Start of Records for processing

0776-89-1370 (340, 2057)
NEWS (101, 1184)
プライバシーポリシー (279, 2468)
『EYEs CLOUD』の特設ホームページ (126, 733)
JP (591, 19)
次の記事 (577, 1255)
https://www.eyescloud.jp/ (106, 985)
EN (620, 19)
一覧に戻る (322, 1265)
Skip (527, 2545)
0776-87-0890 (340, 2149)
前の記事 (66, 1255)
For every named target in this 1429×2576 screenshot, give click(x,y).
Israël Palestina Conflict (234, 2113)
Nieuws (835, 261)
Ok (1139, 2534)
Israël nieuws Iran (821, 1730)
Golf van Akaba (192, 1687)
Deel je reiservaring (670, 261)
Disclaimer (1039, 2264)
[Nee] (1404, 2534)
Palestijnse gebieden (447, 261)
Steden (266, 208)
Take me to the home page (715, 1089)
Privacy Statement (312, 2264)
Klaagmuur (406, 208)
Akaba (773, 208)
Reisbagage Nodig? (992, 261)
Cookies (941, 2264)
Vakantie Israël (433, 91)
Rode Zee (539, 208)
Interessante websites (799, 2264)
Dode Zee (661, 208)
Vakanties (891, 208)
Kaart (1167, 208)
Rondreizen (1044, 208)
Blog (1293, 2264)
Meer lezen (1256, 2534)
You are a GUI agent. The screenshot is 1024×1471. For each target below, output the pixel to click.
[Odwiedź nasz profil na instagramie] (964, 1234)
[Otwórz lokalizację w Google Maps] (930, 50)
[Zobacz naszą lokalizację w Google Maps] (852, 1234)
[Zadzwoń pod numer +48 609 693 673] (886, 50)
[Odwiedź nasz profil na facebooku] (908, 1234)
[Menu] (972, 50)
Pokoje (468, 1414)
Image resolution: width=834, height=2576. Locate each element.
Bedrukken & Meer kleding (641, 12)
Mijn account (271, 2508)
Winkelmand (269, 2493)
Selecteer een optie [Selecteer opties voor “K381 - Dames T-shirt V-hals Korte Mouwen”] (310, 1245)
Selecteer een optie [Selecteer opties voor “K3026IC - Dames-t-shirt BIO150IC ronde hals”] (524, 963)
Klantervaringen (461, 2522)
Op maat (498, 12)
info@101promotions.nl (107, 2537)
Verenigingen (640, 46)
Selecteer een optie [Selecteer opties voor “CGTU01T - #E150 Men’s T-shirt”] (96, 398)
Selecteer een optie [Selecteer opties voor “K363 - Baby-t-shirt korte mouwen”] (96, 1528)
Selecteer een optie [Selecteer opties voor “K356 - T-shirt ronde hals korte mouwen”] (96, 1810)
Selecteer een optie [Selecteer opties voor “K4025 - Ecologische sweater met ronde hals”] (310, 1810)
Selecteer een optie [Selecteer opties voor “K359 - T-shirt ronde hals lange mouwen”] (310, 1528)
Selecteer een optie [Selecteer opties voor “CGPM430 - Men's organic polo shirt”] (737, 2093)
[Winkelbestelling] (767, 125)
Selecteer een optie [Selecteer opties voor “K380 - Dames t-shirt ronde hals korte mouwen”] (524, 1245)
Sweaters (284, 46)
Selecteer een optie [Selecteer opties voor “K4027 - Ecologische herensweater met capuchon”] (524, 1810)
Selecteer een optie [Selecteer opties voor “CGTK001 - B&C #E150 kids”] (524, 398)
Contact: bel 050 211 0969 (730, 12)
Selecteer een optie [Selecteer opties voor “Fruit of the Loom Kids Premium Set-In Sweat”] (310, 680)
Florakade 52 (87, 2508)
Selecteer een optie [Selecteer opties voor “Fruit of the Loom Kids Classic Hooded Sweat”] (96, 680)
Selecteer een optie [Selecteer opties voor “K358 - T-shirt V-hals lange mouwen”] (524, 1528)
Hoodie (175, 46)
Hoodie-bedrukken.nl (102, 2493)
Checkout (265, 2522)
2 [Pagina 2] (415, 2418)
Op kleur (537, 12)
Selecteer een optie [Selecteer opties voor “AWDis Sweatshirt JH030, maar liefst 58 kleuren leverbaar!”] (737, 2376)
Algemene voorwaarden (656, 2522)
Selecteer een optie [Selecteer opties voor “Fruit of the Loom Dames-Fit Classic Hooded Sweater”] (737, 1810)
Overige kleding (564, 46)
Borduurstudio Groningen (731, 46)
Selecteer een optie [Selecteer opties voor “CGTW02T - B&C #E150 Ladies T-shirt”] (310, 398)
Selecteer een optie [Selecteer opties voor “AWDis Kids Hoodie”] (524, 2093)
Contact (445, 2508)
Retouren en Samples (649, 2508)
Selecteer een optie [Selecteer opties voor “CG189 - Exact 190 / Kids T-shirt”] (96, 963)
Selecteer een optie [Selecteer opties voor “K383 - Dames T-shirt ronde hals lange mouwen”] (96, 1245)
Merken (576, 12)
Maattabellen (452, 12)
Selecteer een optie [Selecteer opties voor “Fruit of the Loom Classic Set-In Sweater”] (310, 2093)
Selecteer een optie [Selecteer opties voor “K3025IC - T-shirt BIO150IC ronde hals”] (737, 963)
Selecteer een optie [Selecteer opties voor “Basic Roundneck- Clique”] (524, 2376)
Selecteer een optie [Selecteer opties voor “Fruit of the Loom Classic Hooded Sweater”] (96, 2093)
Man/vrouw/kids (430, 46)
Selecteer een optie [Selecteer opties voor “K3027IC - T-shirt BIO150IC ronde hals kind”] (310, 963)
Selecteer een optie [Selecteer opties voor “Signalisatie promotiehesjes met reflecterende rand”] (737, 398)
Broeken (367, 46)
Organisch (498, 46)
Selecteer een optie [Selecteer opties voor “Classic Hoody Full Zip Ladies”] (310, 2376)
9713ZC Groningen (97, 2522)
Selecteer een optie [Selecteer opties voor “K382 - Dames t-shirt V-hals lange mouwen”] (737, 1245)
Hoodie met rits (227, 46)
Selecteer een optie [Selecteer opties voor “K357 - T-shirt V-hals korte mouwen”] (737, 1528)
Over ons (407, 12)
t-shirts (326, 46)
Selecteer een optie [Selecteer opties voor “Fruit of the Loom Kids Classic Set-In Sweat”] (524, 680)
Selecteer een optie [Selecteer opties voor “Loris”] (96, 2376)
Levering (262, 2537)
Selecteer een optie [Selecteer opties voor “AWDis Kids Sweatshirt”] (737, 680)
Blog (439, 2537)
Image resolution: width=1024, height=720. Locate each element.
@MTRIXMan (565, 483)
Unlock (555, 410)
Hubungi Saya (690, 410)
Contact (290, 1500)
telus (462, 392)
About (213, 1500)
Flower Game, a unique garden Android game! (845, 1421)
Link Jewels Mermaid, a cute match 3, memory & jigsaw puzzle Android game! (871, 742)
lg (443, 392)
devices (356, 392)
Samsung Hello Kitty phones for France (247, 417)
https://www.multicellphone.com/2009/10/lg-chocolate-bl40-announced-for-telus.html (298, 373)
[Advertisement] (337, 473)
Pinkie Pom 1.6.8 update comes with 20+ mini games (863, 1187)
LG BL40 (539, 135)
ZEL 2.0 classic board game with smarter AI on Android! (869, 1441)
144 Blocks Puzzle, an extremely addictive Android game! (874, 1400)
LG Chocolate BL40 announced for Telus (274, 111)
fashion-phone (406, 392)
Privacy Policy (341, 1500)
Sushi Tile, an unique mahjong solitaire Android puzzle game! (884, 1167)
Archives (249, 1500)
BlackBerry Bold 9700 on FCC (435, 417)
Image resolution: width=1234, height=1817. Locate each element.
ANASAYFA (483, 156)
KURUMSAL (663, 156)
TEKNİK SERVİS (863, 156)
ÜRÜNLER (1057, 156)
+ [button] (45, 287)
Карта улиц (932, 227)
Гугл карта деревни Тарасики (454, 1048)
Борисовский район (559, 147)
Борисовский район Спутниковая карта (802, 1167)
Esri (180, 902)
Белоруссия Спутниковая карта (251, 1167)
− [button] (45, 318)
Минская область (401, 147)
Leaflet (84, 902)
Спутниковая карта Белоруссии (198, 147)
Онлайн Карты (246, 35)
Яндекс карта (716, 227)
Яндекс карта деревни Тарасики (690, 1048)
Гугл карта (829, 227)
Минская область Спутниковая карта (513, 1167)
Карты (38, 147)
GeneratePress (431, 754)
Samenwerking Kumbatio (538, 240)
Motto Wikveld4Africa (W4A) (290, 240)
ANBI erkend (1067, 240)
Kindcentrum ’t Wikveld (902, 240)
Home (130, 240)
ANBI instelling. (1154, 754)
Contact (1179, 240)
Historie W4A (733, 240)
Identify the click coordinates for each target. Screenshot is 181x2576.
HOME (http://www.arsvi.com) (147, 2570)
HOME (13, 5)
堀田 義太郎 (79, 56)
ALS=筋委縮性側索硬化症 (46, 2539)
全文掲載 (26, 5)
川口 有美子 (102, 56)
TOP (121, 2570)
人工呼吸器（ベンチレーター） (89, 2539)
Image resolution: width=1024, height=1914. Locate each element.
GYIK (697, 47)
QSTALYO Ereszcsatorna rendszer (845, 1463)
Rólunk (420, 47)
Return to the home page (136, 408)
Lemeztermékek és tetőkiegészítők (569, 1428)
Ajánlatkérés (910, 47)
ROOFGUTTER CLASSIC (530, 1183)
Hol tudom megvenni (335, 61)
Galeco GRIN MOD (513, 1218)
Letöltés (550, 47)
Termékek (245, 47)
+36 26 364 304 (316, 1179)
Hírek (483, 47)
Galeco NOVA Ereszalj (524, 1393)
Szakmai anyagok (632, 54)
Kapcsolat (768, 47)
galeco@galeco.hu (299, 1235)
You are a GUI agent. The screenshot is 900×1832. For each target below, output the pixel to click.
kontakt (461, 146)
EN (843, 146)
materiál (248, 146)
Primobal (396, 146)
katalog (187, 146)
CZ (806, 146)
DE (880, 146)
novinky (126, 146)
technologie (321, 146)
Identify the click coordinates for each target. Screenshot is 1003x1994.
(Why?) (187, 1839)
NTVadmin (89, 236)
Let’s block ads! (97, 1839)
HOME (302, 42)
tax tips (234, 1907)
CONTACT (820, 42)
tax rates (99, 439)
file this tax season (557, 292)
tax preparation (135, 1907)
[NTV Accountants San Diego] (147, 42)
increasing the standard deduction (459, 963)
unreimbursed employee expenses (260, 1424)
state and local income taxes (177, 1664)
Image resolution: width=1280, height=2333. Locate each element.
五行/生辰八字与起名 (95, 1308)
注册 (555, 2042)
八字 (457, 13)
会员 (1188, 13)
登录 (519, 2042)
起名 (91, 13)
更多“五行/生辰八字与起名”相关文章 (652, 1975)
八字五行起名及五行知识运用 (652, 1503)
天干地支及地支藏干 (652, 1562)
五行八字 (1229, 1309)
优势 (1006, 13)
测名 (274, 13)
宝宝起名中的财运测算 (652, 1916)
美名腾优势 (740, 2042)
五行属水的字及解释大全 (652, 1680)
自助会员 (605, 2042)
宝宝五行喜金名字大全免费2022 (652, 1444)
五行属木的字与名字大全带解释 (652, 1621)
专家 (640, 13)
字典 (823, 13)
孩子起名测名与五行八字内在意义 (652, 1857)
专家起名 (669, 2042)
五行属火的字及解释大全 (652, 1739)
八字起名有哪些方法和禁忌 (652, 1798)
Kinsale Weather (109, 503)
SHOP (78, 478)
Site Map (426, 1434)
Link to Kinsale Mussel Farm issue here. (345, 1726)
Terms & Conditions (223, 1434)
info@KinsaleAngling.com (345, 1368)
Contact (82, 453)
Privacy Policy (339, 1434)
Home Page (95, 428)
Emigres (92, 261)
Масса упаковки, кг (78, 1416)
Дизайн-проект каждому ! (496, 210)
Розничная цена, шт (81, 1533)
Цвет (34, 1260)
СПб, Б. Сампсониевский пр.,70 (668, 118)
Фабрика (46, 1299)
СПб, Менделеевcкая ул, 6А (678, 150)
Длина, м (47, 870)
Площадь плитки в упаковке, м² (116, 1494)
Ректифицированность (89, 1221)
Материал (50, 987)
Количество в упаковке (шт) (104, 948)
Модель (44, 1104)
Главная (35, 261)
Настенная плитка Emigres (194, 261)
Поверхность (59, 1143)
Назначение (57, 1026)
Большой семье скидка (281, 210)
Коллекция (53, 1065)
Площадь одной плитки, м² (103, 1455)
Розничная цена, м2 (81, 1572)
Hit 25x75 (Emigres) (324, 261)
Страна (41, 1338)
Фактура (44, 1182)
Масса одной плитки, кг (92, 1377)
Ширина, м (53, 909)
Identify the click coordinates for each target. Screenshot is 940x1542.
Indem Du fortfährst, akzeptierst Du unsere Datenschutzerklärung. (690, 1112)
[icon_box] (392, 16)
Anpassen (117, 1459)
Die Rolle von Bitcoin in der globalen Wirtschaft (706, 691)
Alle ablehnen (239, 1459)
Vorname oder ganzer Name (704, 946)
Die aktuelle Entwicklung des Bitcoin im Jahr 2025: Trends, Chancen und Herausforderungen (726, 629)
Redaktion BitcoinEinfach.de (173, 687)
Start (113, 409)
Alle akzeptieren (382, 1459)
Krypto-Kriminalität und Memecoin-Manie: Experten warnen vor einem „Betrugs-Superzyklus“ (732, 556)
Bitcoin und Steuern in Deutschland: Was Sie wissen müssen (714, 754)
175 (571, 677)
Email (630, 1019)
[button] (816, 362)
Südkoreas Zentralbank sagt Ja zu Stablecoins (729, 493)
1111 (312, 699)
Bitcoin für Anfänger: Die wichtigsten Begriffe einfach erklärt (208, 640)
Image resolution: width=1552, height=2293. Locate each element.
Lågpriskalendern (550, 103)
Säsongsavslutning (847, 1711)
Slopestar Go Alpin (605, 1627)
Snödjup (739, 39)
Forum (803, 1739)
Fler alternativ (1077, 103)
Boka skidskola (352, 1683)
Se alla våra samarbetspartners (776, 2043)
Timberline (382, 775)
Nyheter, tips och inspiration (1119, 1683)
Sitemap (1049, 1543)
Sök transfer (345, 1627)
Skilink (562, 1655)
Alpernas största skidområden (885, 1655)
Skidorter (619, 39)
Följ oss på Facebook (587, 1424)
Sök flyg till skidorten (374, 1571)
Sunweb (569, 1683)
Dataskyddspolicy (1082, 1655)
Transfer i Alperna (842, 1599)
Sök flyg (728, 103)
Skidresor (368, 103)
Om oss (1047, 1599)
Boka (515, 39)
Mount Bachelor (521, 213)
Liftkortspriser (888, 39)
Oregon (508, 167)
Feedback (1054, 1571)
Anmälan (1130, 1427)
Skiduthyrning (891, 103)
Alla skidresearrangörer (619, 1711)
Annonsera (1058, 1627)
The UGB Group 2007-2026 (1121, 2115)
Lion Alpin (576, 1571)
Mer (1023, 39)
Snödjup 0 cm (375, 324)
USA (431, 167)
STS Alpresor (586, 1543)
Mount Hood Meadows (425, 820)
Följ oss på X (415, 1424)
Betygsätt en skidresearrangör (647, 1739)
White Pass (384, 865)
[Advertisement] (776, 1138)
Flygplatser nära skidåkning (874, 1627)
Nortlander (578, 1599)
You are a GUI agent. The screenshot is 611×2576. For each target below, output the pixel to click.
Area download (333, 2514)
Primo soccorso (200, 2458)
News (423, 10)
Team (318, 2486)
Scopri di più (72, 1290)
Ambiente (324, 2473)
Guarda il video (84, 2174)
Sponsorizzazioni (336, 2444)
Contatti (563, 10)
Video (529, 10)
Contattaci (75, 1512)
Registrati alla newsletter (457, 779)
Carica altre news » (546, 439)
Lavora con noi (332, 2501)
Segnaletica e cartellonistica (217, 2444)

End of Records for processing

## Given task:
Count the lines in the data above that contain the string "Locate", matching case exactly. Reply with the number alone.

## Exercise solution:
6